- OBJECTIF 1: Recopiez tel quel le passage des entrées qui va de la ligne contenant "At what coordinates should I click to accomplish: Toggle" jusqu'à la ligne contenant "[x=291, y=78]", celle-ci comprise.

Le MRC 53 est la structure mayennaise du Mouvement Républicain et Citoyen, qui a pour but de rassembler la gauche républicaine à partir, notamment, des idées de Jean-Pierre Chevènement, l'un de ses fondateurs, qui n'est plus membre du MRC depuis 2015. Le MRC a pris le relais du Mouvement des Citoyens (MDC) après les élections de 2002. En 2022, le MRC est devenu membre de la Fédération de la Gauche Républicaine avec quatre autres organisations politiques.
France et Allemagne : éviter la marginalisation de l’Europe
Deux semaines après la parution de son livre « La France est-elle finie ? » aux éditions Fayard (Commander "La France est-elle finie ?"), Jean-Pierre Chevènement peut être satisfait. Parmi les livres politiques, en dehors du livre de Stéphane Hessel, il est très bien classé en ce qui concerne la diffusion. Et les invitations dans les médias sont nombreuses (voir Agenda et médias).
Marie-Françoise Bechtel avait souligné l’importance de l’Allemagne dans le livre de Jean-Pierre Chevènement. « Comme François Mitterrand dans la première partie, l’Allemagne est le profil clé de cette deuxième partie. Mais c’est l’avenir de la France qui en est le pari ». Voir Marie-Françoise Bechtel présente le livre de Jean-Pierre Chevènement - 4 janvier 2011.

- OBJECTIF 2: D'après la page, de quelle fédération le MRC est-il devenu membre en 2022 ?

- DONNÉES FOURNIES:

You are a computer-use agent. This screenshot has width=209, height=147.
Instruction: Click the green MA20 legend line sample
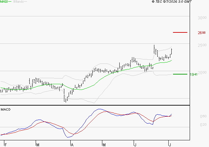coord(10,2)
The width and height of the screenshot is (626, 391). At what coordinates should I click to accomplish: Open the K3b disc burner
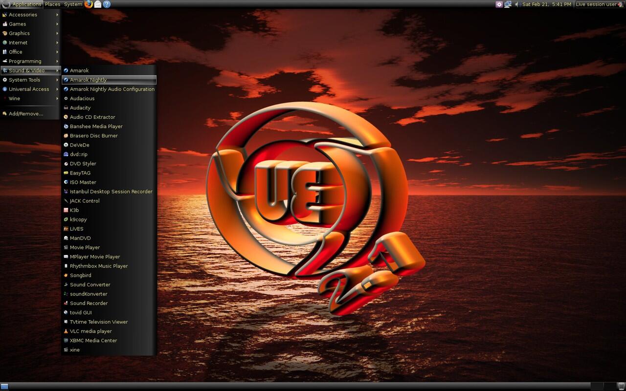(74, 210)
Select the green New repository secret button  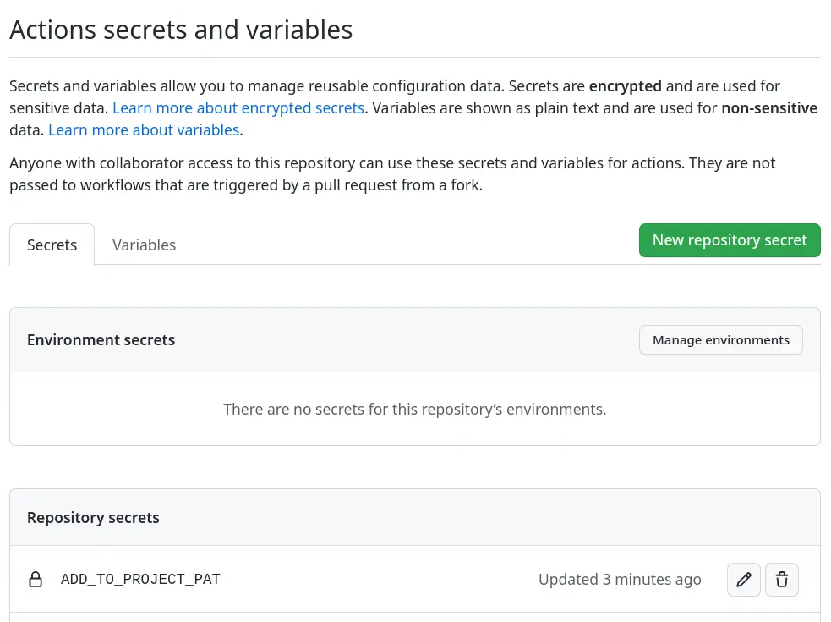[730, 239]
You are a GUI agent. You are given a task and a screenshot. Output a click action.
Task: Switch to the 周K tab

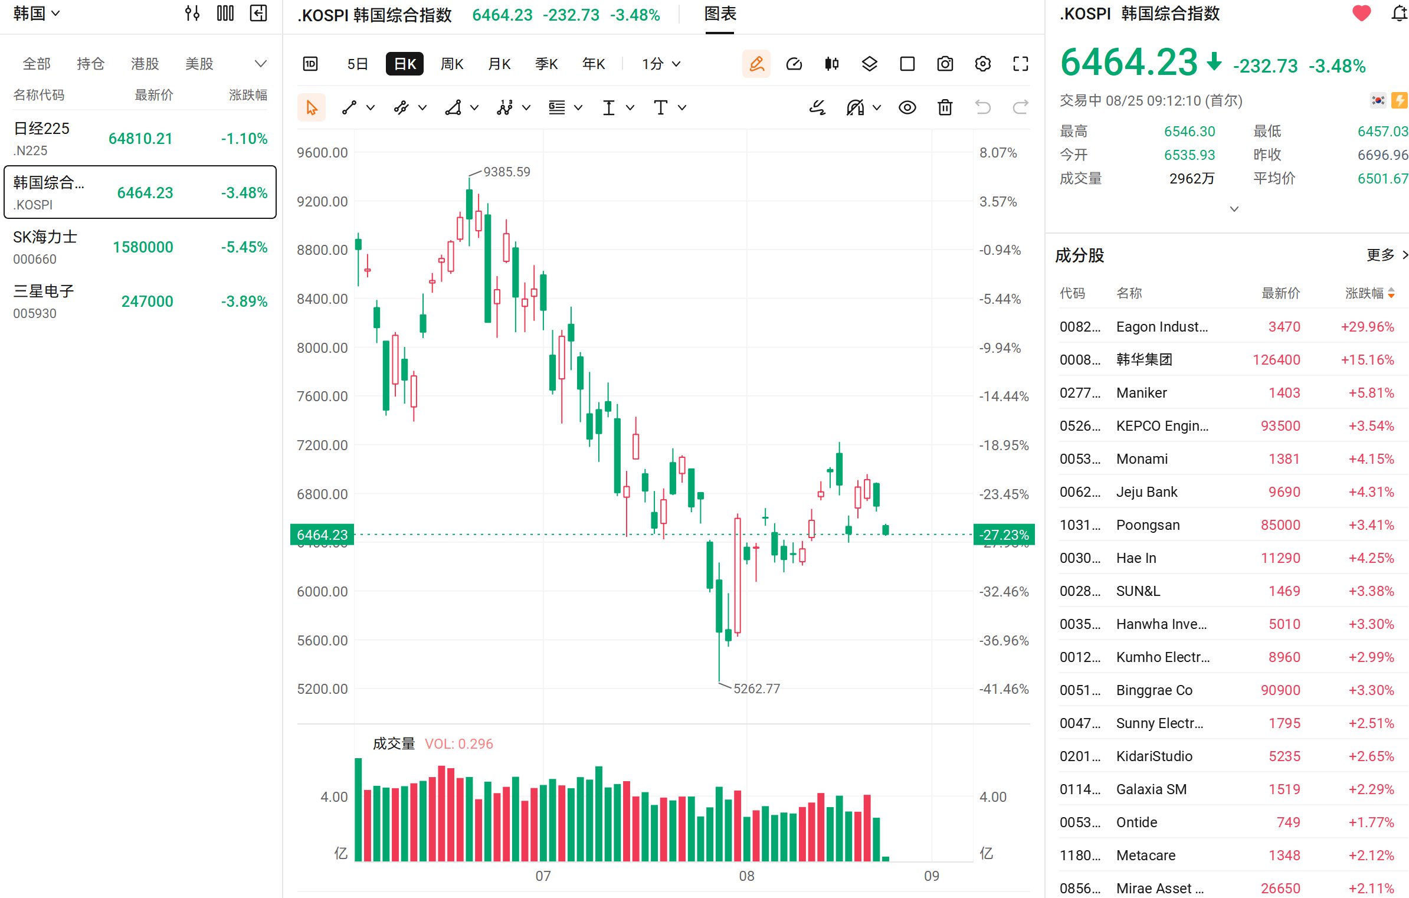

* * *

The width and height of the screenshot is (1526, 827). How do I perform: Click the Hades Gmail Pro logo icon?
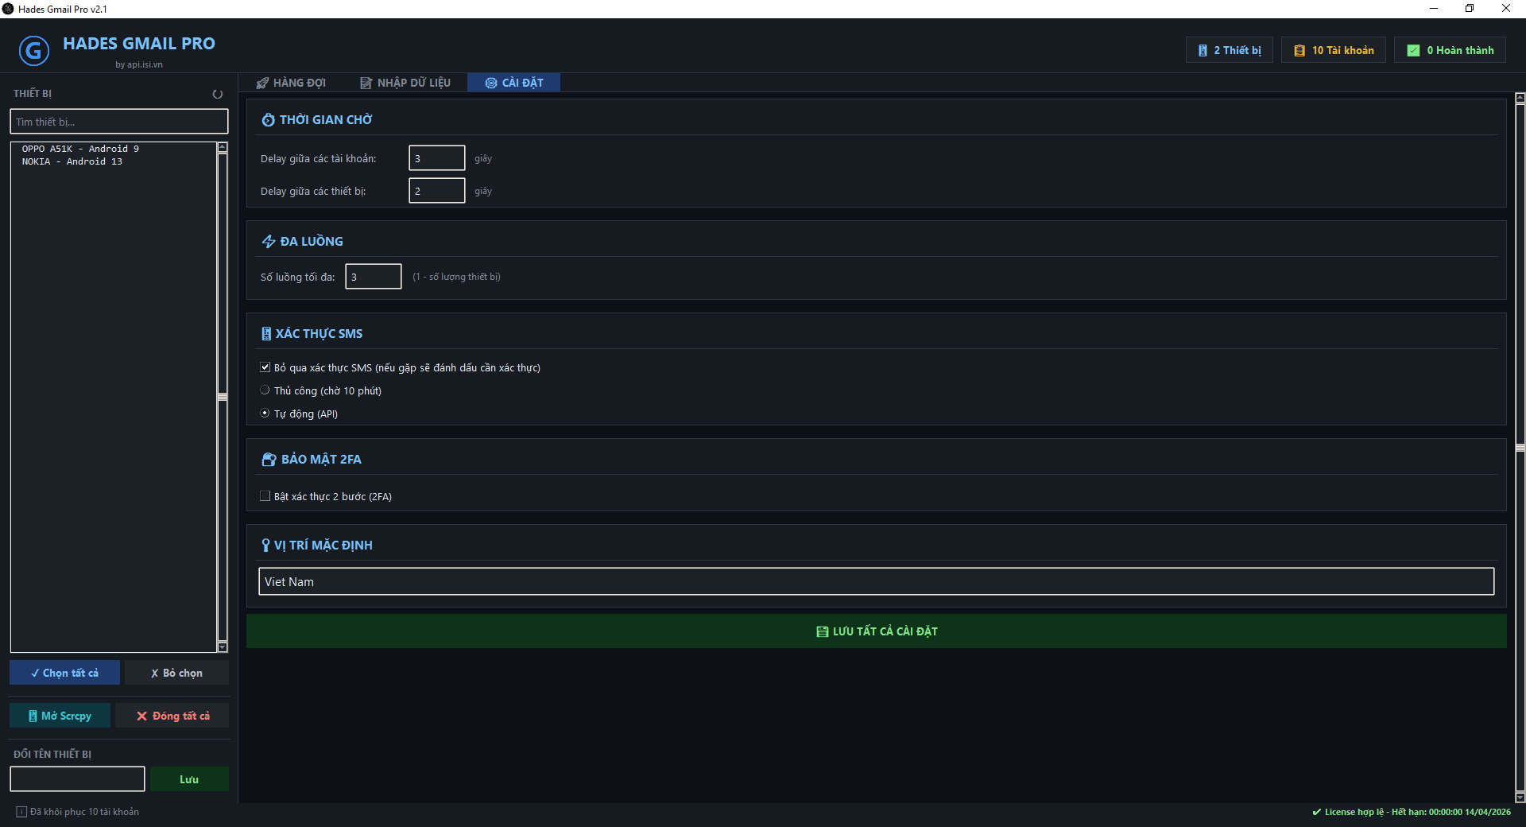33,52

...

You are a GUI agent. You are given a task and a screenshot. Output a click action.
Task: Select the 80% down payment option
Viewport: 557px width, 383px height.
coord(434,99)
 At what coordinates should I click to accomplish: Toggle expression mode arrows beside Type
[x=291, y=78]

- RÉPONSE COMPLÈTE 1:
 At what coordinates should I click to accomplish: Toggle expression mode arrows beside Type
[x=291, y=78]

- RÉPONSE COMPLÈTE 2: De la Fédération de la Gauche Républicaine.